:: Work item ::
Below is a block of records; repeat each one exactly.

:: Stored data entries ::
---*---
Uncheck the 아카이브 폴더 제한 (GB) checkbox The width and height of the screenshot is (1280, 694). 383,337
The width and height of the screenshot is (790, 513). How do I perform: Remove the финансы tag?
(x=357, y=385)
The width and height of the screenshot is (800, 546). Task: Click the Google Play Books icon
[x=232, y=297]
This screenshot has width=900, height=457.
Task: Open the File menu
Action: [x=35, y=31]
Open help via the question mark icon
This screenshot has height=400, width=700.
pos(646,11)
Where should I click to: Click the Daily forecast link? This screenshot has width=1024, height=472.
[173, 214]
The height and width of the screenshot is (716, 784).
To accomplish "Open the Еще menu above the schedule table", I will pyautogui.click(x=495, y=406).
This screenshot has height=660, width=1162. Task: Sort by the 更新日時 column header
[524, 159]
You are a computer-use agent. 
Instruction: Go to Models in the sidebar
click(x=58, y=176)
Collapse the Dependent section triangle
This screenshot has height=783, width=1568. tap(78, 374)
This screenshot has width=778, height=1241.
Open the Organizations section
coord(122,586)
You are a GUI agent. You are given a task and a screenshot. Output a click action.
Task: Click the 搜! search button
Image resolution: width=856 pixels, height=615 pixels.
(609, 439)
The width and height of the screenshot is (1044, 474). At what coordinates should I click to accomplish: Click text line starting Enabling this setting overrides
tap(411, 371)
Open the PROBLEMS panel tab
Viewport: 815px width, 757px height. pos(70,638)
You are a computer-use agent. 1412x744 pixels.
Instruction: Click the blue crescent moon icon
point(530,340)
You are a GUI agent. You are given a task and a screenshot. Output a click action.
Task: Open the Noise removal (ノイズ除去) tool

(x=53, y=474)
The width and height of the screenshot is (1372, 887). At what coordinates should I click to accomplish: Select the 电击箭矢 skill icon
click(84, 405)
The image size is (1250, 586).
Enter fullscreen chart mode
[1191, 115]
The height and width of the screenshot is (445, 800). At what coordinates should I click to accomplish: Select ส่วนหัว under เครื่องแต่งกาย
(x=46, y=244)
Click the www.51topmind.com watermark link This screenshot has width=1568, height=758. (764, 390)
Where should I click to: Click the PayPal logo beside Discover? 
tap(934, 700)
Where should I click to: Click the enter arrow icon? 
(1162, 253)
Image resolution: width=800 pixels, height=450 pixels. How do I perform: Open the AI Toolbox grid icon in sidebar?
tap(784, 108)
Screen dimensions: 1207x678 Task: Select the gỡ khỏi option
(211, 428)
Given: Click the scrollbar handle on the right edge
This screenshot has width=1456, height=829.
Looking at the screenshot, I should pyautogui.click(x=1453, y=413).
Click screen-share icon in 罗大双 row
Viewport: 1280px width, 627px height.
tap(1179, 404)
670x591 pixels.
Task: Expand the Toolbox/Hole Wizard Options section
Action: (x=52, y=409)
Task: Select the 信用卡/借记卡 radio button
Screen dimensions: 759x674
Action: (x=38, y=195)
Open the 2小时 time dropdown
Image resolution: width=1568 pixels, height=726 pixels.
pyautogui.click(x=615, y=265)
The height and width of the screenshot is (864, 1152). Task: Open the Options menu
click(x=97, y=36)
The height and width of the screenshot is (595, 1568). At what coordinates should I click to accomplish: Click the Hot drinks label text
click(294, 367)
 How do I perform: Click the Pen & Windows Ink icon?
---*---
:: Solution to the exercise ::
Uncheck the 아카이브 폴더 제한 (GB) checkbox The width and height of the screenshot is (1280, 694). 383,337
The width and height of the screenshot is (790, 513). How do I perform: Remove the финансы tag?
(x=357, y=385)
The width and height of the screenshot is (800, 546). Task: Click the Google Play Books icon
[x=232, y=297]
This screenshot has width=900, height=457.
Task: Open the File menu
Action: [x=35, y=31]
Open help via the question mark icon
This screenshot has height=400, width=700.
pos(646,11)
Where should I click to: Click the Daily forecast link? This screenshot has width=1024, height=472.
[173, 214]
The height and width of the screenshot is (716, 784).
To accomplish "Open the Еще menu above the schedule table", I will pyautogui.click(x=495, y=406).
This screenshot has height=660, width=1162. Task: Sort by the 更新日時 column header
[524, 159]
You are a computer-use agent. 
Instruction: Go to Models in the sidebar
click(x=58, y=176)
Collapse the Dependent section triangle
This screenshot has height=783, width=1568. tap(78, 374)
This screenshot has width=778, height=1241.
Open the Organizations section
coord(122,586)
You are a GUI agent. You are given a task and a screenshot. Output a click action.
Task: Click the 搜! search button
Image resolution: width=856 pixels, height=615 pixels.
(609, 439)
The width and height of the screenshot is (1044, 474). At what coordinates should I click to accomplish: Click text line starting Enabling this setting overrides
tap(411, 371)
Open the PROBLEMS panel tab
Viewport: 815px width, 757px height. pos(70,638)
You are a computer-use agent. 1412x744 pixels.
Instruction: Click the blue crescent moon icon
point(530,340)
You are a GUI agent. You are given a task and a screenshot. Output a click action.
Task: Open the Noise removal (ノイズ除去) tool

(x=53, y=474)
The width and height of the screenshot is (1372, 887). At what coordinates should I click to accomplish: Select the 电击箭矢 skill icon
click(84, 405)
The image size is (1250, 586).
Enter fullscreen chart mode
[1191, 115]
The height and width of the screenshot is (445, 800). At what coordinates should I click to accomplish: Select ส่วนหัว under เครื่องแต่งกาย
(x=46, y=244)
Click the www.51topmind.com watermark link This screenshot has width=1568, height=758. (764, 390)
Where should I click to: Click the PayPal logo beside Discover? 
tap(934, 700)
Where should I click to: Click the enter arrow icon? 
(1162, 253)
Image resolution: width=800 pixels, height=450 pixels. How do I perform: Open the AI Toolbox grid icon in sidebar?
tap(784, 108)
Screen dimensions: 1207x678 Task: Select the gỡ khỏi option
(211, 428)
Given: Click the scrollbar handle on the right edge
This screenshot has width=1456, height=829.
Looking at the screenshot, I should pyautogui.click(x=1453, y=413).
Click screen-share icon in 罗大双 row
Viewport: 1280px width, 627px height.
tap(1179, 404)
670x591 pixels.
Task: Expand the Toolbox/Hole Wizard Options section
Action: (x=52, y=409)
Task: Select the 信用卡/借记卡 radio button
Screen dimensions: 759x674
Action: (x=38, y=195)
Open the 2小时 time dropdown
Image resolution: width=1568 pixels, height=726 pixels.
pyautogui.click(x=615, y=265)
The height and width of the screenshot is (864, 1152). Task: Open the Options menu
click(x=97, y=36)
The height and width of the screenshot is (595, 1568). At what coordinates should I click to accomplish: Click the Hot drinks label text
click(294, 367)
 How do I perform: Click the Pen & Windows Ink icon?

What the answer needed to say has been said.